IGTP researchers confirm the feasibility of immunotherapy in cells of the immune system of patients with type 1 diabetes
Researchers from the Immunology of Diabetes research group of the Germans Trias i Pujol Research Institute (IGTP) have confirmed, in human cells, that liposomes designed as immunotherapy for type 1 diabetes (T1D) are a valid strategy to arrest the autoimmune attack characteristic of this disease. They have done so in a preclinical study demonstrating the tolerogenic effect of these liposomes on cells of the immune system of patients with T1D. The results have been published in the journal Frontiers in Immunology.
With this study, led by Dr. Marta Vives-Pi and Sílvia Rodríguez-Fernández, the IGTP researchers take the last step to confirm the viability of this treatment before advancing to clinical research. It had been tested in animal models and now the study confirms the viability in vitro, with cells of the immune system of patients affected by the disease, in a way that opens up pathways for clinical trials.
The strategy consists of using nanotechnology to stop the aggressive autoimmune response characteristic of T1D, in which the erroneous destruction of the beta cells, the cells of the pancreas that generate insulin, occurs. It is achieved by specifically designed liposomes that mimic apoptotic cells (in the process of natural death) and cause a tolerogenic response, when captured by cells of the human immune system. "We have confirmed, now in patient cells, that liposomes are recognized and are able to induce changes to restore tolerance," explains Rodríguez. That is, the potential to change the wrong response of the immune system to beta cells is confirmed, an essential requirement to avoid the disease.
With the confirmation of the potential of immunotherapy in human cells, the next step is to make the leap to clinical research. "The treatment has a high clinical potential," Rodríguez points out, "and the study has allowed us to globally identify the changes produced by liposomes and confirm that they are able to re-educate the immune system to stop its destruction." In turn, the results of the study point to the potential of this new immunotherapy to restore immune tolerance in other pathologies of autoimmune character, since they share the same basis.

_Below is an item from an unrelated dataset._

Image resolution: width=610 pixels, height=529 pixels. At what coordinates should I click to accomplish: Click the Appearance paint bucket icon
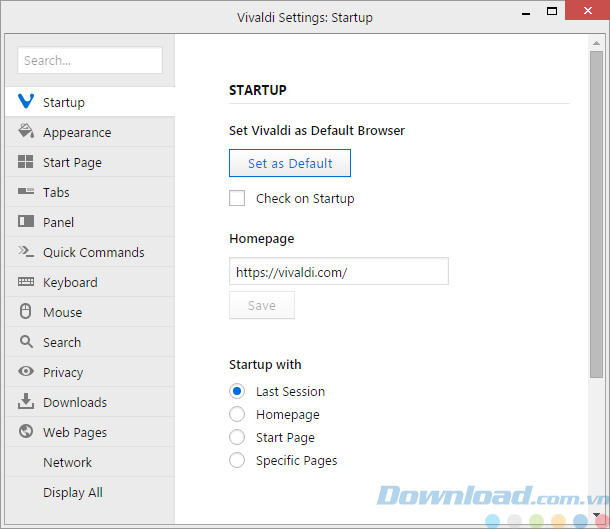[x=26, y=132]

The next steps in this therapeutic approach will be carried out from Ahead Therapeutics SL, the spin-off arising from this line of research. The spin-off is associated with the Immunology of Diabetes Research Group, led by Dr Marta Vives-Pi, and the Supramolecular NanoChemistry and Materials Group, headed by ICREA Research Professor Daniel Maspoch at ICN2 and including the researcher Dr Mary Cano.
About Type 1 Diabetes
DT1 usually appears during childhood or adolescence, and its incidence is growing by an average of 4% annually. For now, it is known that environmental and genetic factors are involved, but the trigger is still unknown, and there is no cure or preventive treatment. Diagnosed patients are treated by auto controlling blood sugar levels and compensating with insulin injection, which does not avoid the long-term complications due to glycemic imbalances over time.